Educating mainstream students about their special needs classmates could help minimise bullying, a local special school assistant principal says.
Kaka Street Special School associate principal Deb Hudson said the school worked with several mainstream schools in the region which ran satellite classes for special needs students.
"Staff in the satellite classes do go round the school at the beginning of the year to explain what a satellite class is.
"We try to do a lot of education in the host [mainstream] schools."
Her comments follow the release this week of the Disability Convention annual report, which highlights major issues facing New Zealanders living with disabilities.
Bullying, violence and harassment of disabled students in schools are flagged.
Several government agencies were found to be severely lacking in their delivery of services to disabled people.
Disability and race relations matters were the most common complaints made to the Human Rights Commission, the report found.

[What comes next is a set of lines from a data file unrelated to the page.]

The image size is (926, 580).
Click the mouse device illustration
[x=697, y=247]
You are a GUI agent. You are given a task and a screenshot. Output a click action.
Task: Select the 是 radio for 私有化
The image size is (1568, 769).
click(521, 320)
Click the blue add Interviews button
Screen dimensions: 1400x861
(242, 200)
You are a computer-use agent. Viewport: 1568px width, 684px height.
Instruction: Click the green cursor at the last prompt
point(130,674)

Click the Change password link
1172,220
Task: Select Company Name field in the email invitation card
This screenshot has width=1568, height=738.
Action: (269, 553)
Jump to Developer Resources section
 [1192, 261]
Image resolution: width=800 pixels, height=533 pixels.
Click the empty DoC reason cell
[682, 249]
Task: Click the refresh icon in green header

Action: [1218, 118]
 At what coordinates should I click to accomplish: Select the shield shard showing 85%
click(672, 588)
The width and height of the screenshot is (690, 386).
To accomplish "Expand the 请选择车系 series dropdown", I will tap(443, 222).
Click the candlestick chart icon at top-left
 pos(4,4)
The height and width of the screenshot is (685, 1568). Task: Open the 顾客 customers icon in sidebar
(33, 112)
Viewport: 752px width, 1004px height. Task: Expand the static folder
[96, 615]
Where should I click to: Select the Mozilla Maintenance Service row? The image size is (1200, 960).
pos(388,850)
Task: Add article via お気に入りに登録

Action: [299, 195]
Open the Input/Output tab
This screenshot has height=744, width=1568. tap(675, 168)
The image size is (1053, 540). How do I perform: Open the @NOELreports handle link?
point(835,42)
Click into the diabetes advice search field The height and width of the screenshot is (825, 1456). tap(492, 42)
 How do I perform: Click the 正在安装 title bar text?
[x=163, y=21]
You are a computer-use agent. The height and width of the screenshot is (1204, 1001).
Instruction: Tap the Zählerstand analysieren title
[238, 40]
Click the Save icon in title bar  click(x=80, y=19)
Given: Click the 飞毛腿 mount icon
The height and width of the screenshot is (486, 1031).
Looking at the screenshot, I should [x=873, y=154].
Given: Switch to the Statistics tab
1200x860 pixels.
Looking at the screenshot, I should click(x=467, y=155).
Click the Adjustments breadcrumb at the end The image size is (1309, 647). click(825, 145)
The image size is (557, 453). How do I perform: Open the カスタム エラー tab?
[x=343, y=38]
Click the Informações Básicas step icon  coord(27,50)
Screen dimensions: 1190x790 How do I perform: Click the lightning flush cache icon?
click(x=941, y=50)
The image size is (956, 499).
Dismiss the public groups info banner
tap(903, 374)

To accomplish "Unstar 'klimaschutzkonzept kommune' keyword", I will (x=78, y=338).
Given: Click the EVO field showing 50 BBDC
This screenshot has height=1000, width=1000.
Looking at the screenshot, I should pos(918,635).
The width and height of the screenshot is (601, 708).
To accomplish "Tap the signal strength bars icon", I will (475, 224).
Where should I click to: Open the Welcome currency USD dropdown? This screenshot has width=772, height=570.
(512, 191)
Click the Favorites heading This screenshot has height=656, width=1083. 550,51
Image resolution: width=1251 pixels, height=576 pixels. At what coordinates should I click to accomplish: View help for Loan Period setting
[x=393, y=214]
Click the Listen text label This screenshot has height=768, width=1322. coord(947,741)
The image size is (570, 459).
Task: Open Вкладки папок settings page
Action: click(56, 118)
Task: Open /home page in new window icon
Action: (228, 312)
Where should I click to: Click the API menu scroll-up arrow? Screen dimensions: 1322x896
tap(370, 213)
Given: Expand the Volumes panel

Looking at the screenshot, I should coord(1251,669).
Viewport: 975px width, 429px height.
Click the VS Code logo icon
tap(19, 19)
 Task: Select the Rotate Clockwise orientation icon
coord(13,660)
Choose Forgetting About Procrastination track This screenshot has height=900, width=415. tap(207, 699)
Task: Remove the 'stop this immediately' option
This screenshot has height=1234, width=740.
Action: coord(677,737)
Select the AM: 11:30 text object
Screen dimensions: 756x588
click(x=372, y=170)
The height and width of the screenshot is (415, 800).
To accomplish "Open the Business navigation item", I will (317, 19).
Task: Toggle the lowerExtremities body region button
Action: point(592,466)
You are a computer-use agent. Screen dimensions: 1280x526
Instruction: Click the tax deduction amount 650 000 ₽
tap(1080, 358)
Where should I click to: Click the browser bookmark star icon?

Mrs Hudson said bullying had not been an issue at Kaka Street.
"We've got a higher adult ratio than mainstream schools so if there are [bullying] issues we could pick up on them sooner rather than later.
"We [also] work on a lot of self-esteem programmes for our older students."
Mainstream schools which hosted satellite classes in partnership with Kaka Street also participated in "reverse-integration" - where mainstream students took part in activities with special needs pupils, she said.
IHC advocacy director Trish Grant said school enrolment, access to the curriculum and being part of normal school life were difficult for many disabled children.
The complaints process could also be challenging for them and their families. "They have difficulty getting any level of response or accountability when schools fail to deliver the law or education policy."
A report recommendation to make inclusive education an enforceable right was a step in the right direction, Ms Grant says.
Schools, boards of trustees and principals could then be held accountable for decisions which impinged on this right and the delivery of education to all students, she said.
To address bullying and harassment, the report recommended the Education Ministry implement a standard anti-bullying programme ensuring schools were safe for disabled students.
Negative attitudes towards disabled children were also addressed.
"What parents tell us is there is a real lack of accountability in some schools in the way they behave towards their child," Ms Grant said.
"Certainly disabled students experience really high rates of bullying.
"We think that is a violation of their rights in the learning environment."
Currently, IHC is seeking a declaration that the Education Ministry and schools are treating intellectually and physically impaired pupils unlawfully.
The Human Rights Commission agreed to take up IHC's complaint, originally filed four years ago, alleging state schools were discriminating against thousands of disabled pupils.
Ms Grant said a statement of reply had been filed by Education Ministry lawyers and discussions were underway regarding the IHC claim. Should IHC succeed, the Government could be found in breach of the Human Rights Act and face orders for compensation.
The Education Ministry said issues raised in the Disability Convention report were not new.
Parents should work with the ministry to resolve any enrolment difficulties, special education group manager Brian Coffey said.
Mr Coffey said a number of recommendations in the report were already being implemented, including anti-bullying programmes in schools.